> **Exercise goal**
Repeat the listing below in full, keeping every character as it is.

> **The data**
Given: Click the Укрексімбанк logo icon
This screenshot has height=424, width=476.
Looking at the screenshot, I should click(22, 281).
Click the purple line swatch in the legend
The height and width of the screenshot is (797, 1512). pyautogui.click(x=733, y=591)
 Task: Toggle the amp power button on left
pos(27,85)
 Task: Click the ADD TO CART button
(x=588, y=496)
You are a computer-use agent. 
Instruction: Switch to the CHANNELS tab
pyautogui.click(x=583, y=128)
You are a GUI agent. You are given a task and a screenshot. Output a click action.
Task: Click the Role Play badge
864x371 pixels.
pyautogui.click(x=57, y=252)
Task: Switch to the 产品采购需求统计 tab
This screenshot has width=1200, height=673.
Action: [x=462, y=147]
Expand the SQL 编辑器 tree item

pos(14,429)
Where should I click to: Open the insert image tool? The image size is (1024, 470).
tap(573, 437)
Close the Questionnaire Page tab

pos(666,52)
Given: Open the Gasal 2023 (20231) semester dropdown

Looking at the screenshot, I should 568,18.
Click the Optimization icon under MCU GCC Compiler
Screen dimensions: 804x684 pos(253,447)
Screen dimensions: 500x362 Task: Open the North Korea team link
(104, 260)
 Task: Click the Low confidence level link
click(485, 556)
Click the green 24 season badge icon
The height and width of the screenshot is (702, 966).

> **Task response**
Given: Click the Укрексімбанк logo icon
This screenshot has height=424, width=476.
Looking at the screenshot, I should click(22, 281).
Click the purple line swatch in the legend
The height and width of the screenshot is (797, 1512). pyautogui.click(x=733, y=591)
 Task: Toggle the amp power button on left
pos(27,85)
 Task: Click the ADD TO CART button
(x=588, y=496)
You are a computer-use agent. 
Instruction: Switch to the CHANNELS tab
pyautogui.click(x=583, y=128)
You are a GUI agent. You are given a task and a screenshot. Output a click action.
Task: Click the Role Play badge
864x371 pixels.
pyautogui.click(x=57, y=252)
Task: Switch to the 产品采购需求统计 tab
This screenshot has width=1200, height=673.
Action: [x=462, y=147]
Expand the SQL 编辑器 tree item

pos(14,429)
Where should I click to: Open the insert image tool? The image size is (1024, 470).
tap(573, 437)
Close the Questionnaire Page tab

pos(666,52)
Given: Open the Gasal 2023 (20231) semester dropdown

Looking at the screenshot, I should 568,18.
Click the Optimization icon under MCU GCC Compiler
Screen dimensions: 804x684 pos(253,447)
Screen dimensions: 500x362 Task: Open the North Korea team link
(104, 260)
 Task: Click the Low confidence level link
click(485, 556)
Click the green 24 season badge icon
The height and width of the screenshot is (702, 966).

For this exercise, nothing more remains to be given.